Hackers Target Caritas Charity Sites

A cyberattack hit 17 websites of Caritas Spain, a major Catholic charity, compromising donor card data for more than a year without detection.

The attackers used a method called web skimming, where malicious code is inserted into a website to steal sensitive information from users. In this case, the skimmer created a fake donation form that mimicked the real one and silently captured personal and payment data including names, addresses, card numbers, CVV, and more.

“This campaign reinforces a broader trend that has been observed: web skimming infections are increasingly driven by modular kits,” researchers at Jscrambler who flagged the hack wrote. These kits allow hackers to easily mix different tools and channels to deliver and collect stolen data.

The researchers say that the infected websites were all powered by WooCommerce, a popular plugin for online payments on WordPress. The attack had two parts: first, a tiny piece of hidden code was injected into the site’s homepage to contact the hackers’ server.

Then, the second-stage script added a fake “Continue” button over the real one. Once users clicked it, they were shown a counterfeit online payment form, designed to look like the official gateway from Santander bank.

After capturing the data, the form briefly showed a loading spinner before redirecting the donor to the legitimate payment site, making the scam harder to notice.

“It’s especially concerning given the target,” Jscrambler noted. “Caritas is a non-profit dedicated to helping vulnerable communities. Still, attackers were happy to keep their skimming operation going […] for over a year.”

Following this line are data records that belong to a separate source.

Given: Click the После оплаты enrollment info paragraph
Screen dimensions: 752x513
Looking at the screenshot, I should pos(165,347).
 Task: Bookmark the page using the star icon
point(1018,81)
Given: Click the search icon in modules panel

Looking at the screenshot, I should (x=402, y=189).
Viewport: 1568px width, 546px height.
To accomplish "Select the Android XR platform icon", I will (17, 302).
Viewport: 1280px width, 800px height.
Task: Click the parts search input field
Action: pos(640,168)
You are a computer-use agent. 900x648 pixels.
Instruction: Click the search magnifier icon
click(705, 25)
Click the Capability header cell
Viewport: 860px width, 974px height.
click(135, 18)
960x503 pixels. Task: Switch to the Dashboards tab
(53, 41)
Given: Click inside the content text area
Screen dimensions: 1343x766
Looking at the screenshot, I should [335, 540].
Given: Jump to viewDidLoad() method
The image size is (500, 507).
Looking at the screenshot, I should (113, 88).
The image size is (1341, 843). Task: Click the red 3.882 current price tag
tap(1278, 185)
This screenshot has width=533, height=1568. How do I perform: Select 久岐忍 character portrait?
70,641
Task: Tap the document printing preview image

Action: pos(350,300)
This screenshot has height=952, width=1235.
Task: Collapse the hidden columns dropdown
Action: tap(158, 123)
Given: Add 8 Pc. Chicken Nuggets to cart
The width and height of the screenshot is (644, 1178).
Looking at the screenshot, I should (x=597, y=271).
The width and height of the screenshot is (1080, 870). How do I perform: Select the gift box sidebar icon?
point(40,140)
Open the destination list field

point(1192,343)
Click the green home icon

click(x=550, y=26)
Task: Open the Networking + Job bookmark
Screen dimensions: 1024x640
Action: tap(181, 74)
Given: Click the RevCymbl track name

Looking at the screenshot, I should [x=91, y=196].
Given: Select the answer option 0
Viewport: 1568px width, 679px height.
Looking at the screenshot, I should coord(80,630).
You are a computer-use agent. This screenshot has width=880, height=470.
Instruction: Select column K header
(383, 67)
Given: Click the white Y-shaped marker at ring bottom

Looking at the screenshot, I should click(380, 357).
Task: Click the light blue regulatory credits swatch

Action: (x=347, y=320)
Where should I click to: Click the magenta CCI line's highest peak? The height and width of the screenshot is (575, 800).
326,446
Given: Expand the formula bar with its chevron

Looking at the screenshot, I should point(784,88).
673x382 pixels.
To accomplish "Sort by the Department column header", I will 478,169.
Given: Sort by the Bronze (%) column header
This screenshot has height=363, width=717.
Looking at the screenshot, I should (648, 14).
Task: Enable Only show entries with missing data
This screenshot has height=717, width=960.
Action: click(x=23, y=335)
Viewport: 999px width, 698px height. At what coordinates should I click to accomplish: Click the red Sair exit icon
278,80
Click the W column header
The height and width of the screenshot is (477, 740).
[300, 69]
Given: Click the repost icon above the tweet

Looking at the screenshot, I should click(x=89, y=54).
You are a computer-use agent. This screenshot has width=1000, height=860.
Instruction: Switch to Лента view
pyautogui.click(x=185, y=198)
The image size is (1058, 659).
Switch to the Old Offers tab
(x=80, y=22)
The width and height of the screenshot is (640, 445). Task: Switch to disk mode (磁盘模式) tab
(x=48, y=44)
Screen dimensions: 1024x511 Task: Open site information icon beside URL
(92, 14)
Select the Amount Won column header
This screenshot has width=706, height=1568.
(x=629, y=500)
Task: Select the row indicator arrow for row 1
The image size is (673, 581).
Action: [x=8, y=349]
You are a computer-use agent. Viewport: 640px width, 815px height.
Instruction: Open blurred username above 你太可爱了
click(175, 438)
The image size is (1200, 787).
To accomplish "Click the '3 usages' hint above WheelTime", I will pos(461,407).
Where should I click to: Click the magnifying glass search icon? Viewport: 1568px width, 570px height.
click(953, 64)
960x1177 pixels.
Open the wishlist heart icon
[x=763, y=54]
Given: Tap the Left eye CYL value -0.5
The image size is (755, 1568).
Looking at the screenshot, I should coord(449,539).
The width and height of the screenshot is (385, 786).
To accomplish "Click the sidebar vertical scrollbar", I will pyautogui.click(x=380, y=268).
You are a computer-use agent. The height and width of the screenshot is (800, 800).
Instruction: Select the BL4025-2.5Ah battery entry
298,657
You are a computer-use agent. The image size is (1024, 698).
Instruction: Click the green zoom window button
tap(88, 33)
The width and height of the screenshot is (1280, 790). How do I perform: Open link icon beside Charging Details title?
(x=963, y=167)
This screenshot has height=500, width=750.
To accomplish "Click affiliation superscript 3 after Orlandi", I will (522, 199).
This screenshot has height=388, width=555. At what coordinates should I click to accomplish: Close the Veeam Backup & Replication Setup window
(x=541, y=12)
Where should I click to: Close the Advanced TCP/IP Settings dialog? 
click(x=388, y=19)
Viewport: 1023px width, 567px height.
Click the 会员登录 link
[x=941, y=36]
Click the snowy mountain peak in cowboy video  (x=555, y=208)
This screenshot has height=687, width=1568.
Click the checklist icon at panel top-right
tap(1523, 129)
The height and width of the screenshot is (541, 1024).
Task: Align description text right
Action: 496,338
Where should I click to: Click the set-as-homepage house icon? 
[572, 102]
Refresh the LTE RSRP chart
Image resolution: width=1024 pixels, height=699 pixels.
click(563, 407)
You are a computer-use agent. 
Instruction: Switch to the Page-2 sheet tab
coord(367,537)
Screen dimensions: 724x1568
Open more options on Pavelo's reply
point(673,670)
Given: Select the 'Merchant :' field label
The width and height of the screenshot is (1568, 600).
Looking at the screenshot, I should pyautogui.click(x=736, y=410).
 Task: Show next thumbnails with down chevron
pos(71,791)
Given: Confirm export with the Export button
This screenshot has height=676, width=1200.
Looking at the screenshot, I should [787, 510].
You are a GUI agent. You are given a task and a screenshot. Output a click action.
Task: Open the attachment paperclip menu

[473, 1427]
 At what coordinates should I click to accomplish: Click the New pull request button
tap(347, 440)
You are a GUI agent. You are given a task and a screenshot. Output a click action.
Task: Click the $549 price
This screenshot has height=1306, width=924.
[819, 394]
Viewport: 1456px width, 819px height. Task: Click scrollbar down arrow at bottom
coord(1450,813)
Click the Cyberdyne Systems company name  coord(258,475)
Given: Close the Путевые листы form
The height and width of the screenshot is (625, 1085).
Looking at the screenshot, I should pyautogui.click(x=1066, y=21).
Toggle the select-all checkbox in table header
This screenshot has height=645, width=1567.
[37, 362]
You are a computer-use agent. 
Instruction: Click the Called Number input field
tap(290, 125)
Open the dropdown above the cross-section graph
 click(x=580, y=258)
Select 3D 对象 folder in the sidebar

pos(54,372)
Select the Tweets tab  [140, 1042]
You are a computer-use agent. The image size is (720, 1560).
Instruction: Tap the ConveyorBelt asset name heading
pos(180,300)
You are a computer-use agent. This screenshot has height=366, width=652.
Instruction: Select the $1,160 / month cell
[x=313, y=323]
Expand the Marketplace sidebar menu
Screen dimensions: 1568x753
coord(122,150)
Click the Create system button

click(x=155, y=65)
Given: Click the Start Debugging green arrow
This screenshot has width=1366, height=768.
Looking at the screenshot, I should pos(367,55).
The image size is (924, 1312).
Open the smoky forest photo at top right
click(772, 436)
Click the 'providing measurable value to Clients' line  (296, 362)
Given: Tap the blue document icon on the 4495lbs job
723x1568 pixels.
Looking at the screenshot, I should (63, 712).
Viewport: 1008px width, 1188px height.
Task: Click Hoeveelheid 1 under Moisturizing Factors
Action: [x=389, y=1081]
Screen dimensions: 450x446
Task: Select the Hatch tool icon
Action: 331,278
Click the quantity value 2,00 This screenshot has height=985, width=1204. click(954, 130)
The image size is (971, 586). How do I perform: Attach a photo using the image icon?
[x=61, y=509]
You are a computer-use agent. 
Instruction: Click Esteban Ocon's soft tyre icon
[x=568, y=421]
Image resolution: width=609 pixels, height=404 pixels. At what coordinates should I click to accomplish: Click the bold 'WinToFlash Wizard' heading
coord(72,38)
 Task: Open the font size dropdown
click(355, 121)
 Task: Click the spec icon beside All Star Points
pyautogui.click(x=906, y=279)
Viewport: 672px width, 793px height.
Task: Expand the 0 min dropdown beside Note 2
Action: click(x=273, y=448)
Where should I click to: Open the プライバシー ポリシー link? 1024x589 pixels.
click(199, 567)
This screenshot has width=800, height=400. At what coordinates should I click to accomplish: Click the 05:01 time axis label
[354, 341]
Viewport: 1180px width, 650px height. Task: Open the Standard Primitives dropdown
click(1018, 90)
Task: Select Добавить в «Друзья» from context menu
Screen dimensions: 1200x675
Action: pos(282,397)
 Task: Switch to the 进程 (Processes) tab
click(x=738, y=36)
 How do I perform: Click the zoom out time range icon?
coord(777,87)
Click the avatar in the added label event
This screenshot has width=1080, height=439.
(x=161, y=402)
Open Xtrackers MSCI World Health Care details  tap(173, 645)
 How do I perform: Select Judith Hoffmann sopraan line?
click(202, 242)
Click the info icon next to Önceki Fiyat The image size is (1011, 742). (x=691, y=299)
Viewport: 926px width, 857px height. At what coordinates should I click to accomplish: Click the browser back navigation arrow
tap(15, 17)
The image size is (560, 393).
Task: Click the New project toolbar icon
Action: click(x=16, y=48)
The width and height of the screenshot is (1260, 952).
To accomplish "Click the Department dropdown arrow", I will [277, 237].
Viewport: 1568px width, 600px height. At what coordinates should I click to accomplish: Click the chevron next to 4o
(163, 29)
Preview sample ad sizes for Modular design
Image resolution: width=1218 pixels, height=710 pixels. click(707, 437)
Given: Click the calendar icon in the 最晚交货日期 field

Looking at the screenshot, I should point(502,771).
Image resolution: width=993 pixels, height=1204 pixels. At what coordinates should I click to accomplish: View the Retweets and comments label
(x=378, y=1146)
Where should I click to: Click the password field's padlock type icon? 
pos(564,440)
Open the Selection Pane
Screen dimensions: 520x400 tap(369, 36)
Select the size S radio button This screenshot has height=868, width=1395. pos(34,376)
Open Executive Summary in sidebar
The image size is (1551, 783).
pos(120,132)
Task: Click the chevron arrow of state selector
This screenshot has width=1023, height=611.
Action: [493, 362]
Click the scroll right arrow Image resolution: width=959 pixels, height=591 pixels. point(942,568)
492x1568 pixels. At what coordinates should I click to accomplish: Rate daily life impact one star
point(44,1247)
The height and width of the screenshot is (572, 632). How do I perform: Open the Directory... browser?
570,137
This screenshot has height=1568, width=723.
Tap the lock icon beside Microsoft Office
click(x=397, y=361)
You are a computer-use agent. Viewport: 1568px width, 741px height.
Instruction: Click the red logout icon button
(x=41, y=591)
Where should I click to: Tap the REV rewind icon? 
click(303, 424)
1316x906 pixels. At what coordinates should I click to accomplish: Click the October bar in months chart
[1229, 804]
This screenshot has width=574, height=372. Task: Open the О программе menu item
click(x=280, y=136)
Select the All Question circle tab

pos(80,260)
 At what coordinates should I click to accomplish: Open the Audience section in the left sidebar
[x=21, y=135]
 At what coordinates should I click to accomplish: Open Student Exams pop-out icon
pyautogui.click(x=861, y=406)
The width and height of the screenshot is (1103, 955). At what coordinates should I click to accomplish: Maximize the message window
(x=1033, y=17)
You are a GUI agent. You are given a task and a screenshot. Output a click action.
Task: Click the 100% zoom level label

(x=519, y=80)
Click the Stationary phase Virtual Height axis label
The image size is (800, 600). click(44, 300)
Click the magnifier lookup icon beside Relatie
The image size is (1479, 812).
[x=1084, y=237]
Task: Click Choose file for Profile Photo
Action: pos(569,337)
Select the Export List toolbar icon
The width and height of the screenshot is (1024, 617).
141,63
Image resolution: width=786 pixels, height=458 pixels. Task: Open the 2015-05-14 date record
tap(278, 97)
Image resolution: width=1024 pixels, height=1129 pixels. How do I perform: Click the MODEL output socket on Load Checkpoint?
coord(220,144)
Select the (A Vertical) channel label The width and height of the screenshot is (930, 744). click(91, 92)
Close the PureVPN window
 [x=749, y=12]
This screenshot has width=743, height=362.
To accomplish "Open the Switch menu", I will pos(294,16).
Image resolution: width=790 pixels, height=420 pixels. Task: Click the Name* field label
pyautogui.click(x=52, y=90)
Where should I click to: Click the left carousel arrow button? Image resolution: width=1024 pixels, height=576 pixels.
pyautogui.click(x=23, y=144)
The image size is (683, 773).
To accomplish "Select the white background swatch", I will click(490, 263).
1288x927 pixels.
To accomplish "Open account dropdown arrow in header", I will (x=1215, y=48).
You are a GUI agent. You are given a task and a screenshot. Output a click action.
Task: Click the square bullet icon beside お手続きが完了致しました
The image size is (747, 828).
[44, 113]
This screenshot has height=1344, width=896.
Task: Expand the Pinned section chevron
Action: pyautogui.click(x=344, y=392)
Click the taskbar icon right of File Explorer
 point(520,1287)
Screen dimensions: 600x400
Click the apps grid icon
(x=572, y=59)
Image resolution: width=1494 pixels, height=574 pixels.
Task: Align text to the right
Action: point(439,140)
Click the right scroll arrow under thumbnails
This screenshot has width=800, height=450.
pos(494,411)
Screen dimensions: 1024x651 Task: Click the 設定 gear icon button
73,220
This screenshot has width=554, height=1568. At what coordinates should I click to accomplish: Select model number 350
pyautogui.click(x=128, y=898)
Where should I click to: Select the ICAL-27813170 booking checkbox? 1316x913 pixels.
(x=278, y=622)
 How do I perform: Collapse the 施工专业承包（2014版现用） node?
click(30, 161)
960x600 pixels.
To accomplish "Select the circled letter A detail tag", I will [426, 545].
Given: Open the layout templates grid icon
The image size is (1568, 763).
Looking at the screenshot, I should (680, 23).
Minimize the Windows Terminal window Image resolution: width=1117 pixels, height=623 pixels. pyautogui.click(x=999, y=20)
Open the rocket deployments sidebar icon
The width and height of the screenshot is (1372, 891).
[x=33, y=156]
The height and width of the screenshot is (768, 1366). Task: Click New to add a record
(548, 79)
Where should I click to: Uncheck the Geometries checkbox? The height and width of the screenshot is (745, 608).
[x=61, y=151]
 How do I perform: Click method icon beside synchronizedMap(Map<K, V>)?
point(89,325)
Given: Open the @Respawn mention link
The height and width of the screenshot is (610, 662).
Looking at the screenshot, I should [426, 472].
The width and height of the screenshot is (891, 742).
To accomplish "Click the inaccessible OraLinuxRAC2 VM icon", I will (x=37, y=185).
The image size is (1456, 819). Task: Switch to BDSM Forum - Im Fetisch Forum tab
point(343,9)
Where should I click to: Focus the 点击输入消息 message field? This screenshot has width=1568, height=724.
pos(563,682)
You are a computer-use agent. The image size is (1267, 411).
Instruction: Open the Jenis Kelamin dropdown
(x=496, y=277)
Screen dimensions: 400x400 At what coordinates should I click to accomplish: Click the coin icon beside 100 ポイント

The infection was first discovered on March 16, 2025, and the affected websites were eventually taken offline for maintenance in early April after Jscrambler reached out.

By April 11, the malicious code was finally removed. However, the hackers had shifted tactics in the meantime, altering the script to avoid detection.

Researchers also found signs that this group targeted other websites too, using over 60 fake domains to distribute and collect data. Many of these were hosted under the same IP, pointing to a centralized setup. Jscrambler reports that Caritas has not released an official statement about the breach.